Stock Market Rebound: Time to Buy the Dip?
By tastylive
Key Concepts
- Market Performance: Analysis of past week's market movements and current week's opening performance.
- Risk Sentiment: The general attitude of investors towards risk-taking, influenced by economic data, earnings, and central bank policy.
- Fed Policy Expectations: Market anticipation of future Federal Reserve interest rate decisions, particularly rate cuts.
- Economic Data: Key economic indicators such as PMI, PPI, and retail sales, and their impact on market sentiment.
- Intermarket Analysis: Examining the relationships between different asset classes (stocks, bonds, commodities, currencies) to understand broader market trends.
- Yen Intervention: Potential actions by Japanese authorities to influence the value of the Japanese Yen.

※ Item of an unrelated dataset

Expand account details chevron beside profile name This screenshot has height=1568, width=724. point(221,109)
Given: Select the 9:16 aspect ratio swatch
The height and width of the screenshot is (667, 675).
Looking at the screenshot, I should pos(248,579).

- Fiscal Policy: Government spending and taxation policies, particularly in relation to Japan's new prime minister.
- Inflation Expectations: Market beliefs about future inflation rates and their influence on sentiment and central bank policy.
- Liquidity: The ease with which an asset can be bought or sold without affecting its price, often reduced during holiday-shortened weeks.
- Dollar Strength: The performance of the US Dollar against other major currencies and its implications for risk sentiment.
Market Performance and Risk Sentiment
The week began with a rebound in Wall Street's performance, contrasting with the dismal outlook at the end of the previous week. This raises the question of whether this holiday-shortened week will sow the seeds for a recovery in risk sentiment.
Past Week's Performance (Painted in Red Ink)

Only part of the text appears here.